Something Really Sexy About Scrooge McDuck: Style In Last Days Of Disco

April 26, 2019

Matt Keesler’s character, Josh, irons his own OCBDs while wearing a frayed collar oxford. AKA a typical Friday night in for me.

I don’t know if there’s a term for when a film/show set in an earlier time ages to the point that people (especially people too young to remember the original run) start to wonder whether it was filmed when it was set. But there should be. For example, do people under, say, 30, realize on first viewing that Happy Days represented a 1970s viewpoint on the 50s and 60s?
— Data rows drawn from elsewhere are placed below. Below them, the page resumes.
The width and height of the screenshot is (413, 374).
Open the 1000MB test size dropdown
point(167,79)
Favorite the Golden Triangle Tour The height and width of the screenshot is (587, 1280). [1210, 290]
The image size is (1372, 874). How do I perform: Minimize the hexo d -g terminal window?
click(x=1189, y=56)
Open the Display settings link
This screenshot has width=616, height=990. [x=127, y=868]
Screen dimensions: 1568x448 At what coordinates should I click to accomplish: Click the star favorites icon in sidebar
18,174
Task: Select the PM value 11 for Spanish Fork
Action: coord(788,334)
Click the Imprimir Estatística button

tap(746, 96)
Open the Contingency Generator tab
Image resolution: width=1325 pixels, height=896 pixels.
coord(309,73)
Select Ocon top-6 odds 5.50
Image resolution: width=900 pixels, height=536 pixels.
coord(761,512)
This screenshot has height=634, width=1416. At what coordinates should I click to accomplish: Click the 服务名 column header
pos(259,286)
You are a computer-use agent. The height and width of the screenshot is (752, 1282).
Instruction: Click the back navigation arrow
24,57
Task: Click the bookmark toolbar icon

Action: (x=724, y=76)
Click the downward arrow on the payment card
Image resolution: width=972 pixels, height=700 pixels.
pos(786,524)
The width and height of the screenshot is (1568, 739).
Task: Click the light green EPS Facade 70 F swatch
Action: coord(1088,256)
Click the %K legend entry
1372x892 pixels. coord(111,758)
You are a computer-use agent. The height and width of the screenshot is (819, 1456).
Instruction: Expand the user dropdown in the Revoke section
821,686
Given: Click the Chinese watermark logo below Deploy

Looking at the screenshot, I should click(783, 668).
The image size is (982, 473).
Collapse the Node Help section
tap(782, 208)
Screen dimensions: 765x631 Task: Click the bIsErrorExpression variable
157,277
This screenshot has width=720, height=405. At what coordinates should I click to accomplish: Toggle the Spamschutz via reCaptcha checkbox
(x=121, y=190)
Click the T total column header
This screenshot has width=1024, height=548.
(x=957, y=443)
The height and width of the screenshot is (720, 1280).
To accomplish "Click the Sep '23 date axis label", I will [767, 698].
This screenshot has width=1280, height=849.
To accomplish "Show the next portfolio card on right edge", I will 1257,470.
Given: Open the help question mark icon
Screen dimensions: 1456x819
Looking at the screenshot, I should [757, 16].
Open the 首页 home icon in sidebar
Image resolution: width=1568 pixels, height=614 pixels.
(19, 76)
That Animal House, set in 1962, was released in 1978? I understand that just asking this question blows my cover as a fellow kid.

I didn’t see Whit Stillman’s Last Days of Disco, set in the early 1980s, when it came out in 1998. As a punk kid, I knew disco sucked and didn’t want to watch anything that might celebrate it. When it came to musically nostalgic films of 1998, I was more of a Wedding Singer guy. I discovered Stillman’s Metropolitan later, and as a person who grew up prep-adjacent, relished its skewering of its self-identified Urban Haute Bourgeoisie characters. I also liked the clothes–they’re constantly engaging in witty repartee while wearing tuxedos. Perfect storm for a guy in his early 20s who just discovered tailoring. It led me to the rest of Stillman’s work.

I first saw Last Days of Disco in the mid-2000s. (It’s over 20 years old now; we’re further from its release than its release was from its setting. Keep up, kids.) Like Metropolitan, it focuses on a small group of friends in limited locations in New York, falling into and out of relationships with each other while delivering terrific lines. Stillman nails how people in their 20s compensate for deep insecurity by being savage to each other. The movie has some fun with the disco backlash, which was well under way by the movie’s era — Disco Demolition Night happened in 1979. (Some mild spoilers for the film follow.)

Stillman has said “We set the film a little later than prime-time disco. I didn’t like the idea of disco as this sort of bad-taste, polyester version… I saw that at the beginning of the 80s, I really liked how things looked.” The characters regularly talk about how great disco and clubs are, even as they realize they’re enjoying the tail end of a musical era. Says Des, the manager at the club that’s the center of the film, “We’ve lived through a period that’s ended. It’s like dying a little bit.”

More thought likely went into the women’s wardrobe than the men’s in Last Days, as main characters Chloe Sevigny (as Alice) and Kate Beckinsale (as Charlotte) dress Preppy-Handbook-primly for their jobs at a publishing house during the day, then get decked out to dance at Des’s club, which is modeled not on Studio 54, but not not on Studio 54.

Chloe Sevigny gets some of Stillman’s best lines.

But the men look great, too. The main male characters, intended to be in their mid 20s, include Des, Jimmy (a junior ad executive), Tom (a lawyer specializing in environmental issues — spoiler alert: he’s a jerk), Josh (a lawyer in the DA’s office) and Dan, who works at the same publishing company as Alice and Charlotte. For the most part, they just wear their work clothes to the club. Each gets a slight spin on similar wardrobes — they’re all supposed to have prep/Ivy backgrounds.

  • Des wears sportcoats over tshirts, with jeans and loafers (sometimes Gucci bit loafers)
  • Tom gets some of the best shirt/tie combinations.
  • Jimmy wears contrast collar shirts and dark suits; casually, he wears shetland sweaters and a prep school sweatshirt.
  • Josh wears conservative gray suits, OCBDs, and rep ties. At one point Alice mentions to him that all his clothes fit a little big — he claims he’s waiting for a growth spurt.
  • Dan, who’s helping to organize a union at the office, wears OCBDs with the sleeves rolled up and never a sportcoat or suit.
  • The club’s other employees’ costumes tend toward 80s movie villain tropes: leather jackets or long, drape-y coats, turtlenecks, loose linen shirts.

 

Des and the disco’s doorman, Van.

Des in his typical outfit of crewneck tshirt, sportcoat, denim, and Gucci loafers.

Des flees the country in a madras sport coat with an LL Bean duffle bag.

 

Tom has some nice ties and great hair. Turns out he also has gonorrhea. Can’t win em all.

Jimmy in button down collars with tasteful printed silk ties and a nice saddle shoulder shetland.

Josh wears the most conservative combos. He’s sort of a Robert Mueller for night clubs in Manhattan in the early 80s.

A man of the people, Dan prefers rolled up OCBDs to suits.

Mark McKinney is in this movie for about 4 seconds, and clearly wears a Brooks Brothers OCBD. Not sure if its era appropriate; looks pretty 90s!